Whenever you want to do something cruel, blame the necessity of it on God: Like the Allah-blamed wannabe caliphate of female sex slavery between Syria and Iraq, even between Arabia and Afghanistan; and the blue-eyed Christ-blamed same in Bible-thumping America.

Right now there is a contest between superpowers, mini-superpowers, micro-superpowers, and proxy wannabe powers to see who can kill the most Muslim civilians from Yemen through Palestine, Syria through Afghanistan, and even out to Burma, but mostly in the Levant.

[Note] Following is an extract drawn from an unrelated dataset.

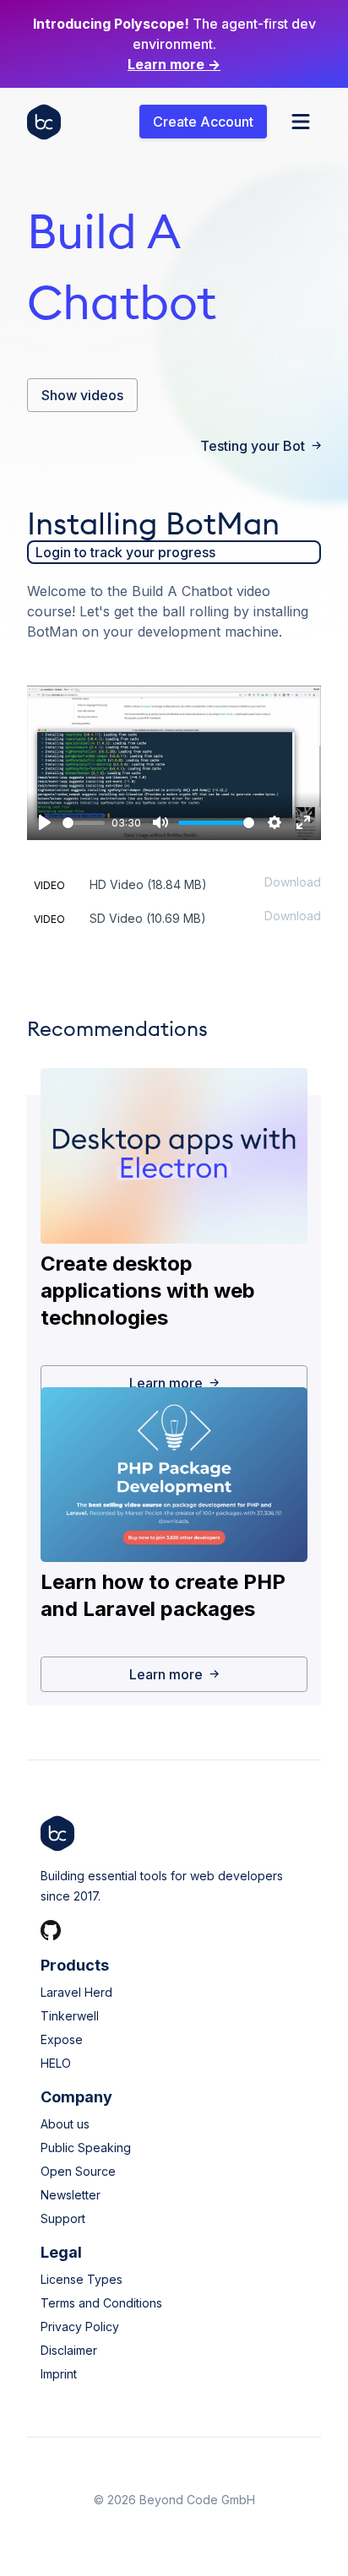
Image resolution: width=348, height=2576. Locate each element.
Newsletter (71, 2195)
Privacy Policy (80, 2326)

Just yesterday (14 April 2018) Trump’s America threw in over $200M of ante-in poker chips (i.e., 112 Tomahawk cruise missiles bombing in) to the Syria gaming table of the Levant poker game, in league with returning players England and France, and all three are now mixing it up with new player China and always-in players: Israel, Syria, Russia, Iran, Turkey, shadow-player Arabia, and the usual regional proxy penny-ante bit players.

America must bomb the Syrian military because it kills masses of trapped innocent unarmed civilians, with poison gas and aerial bombs, and we want it to stop. America must not bomb the Israeli military because it kills masses of trapped innocent unarmed civilians, with hails of bullets and aerial bombs, and “we” don’t want it to stop. Nuance is important here, for statesmen-like conscience-free immorality.

Imagine if the Syrian and Israeli ghetto-blasting militaries could 69 their injustices for justice: The Syrian military poison-gas missile-bombing the Israeli military to distract it from killing Palestinian civilians, and the Israeli military retaliating by jet fighter airplane fire-bombing the Syrian military to stop it from killing Syrian civilians, who along with the Palestinians during the welcomed confusion would break out of their respective corralled ghettos to stampede free across the land from the Jordan and Euphrates to the sea, inundating the rabid remnants of the Syrian, Israeli, and Levant-stationed Iranian, Russian, etc., militaries biting each other’s asses in a range war of attrition, as a tsunami of popular revolution sweeping the land clean of authoritarian fundamentalism and imperial capitalism’s Sodom and Gomorrah colonies and Fort Apache military bases.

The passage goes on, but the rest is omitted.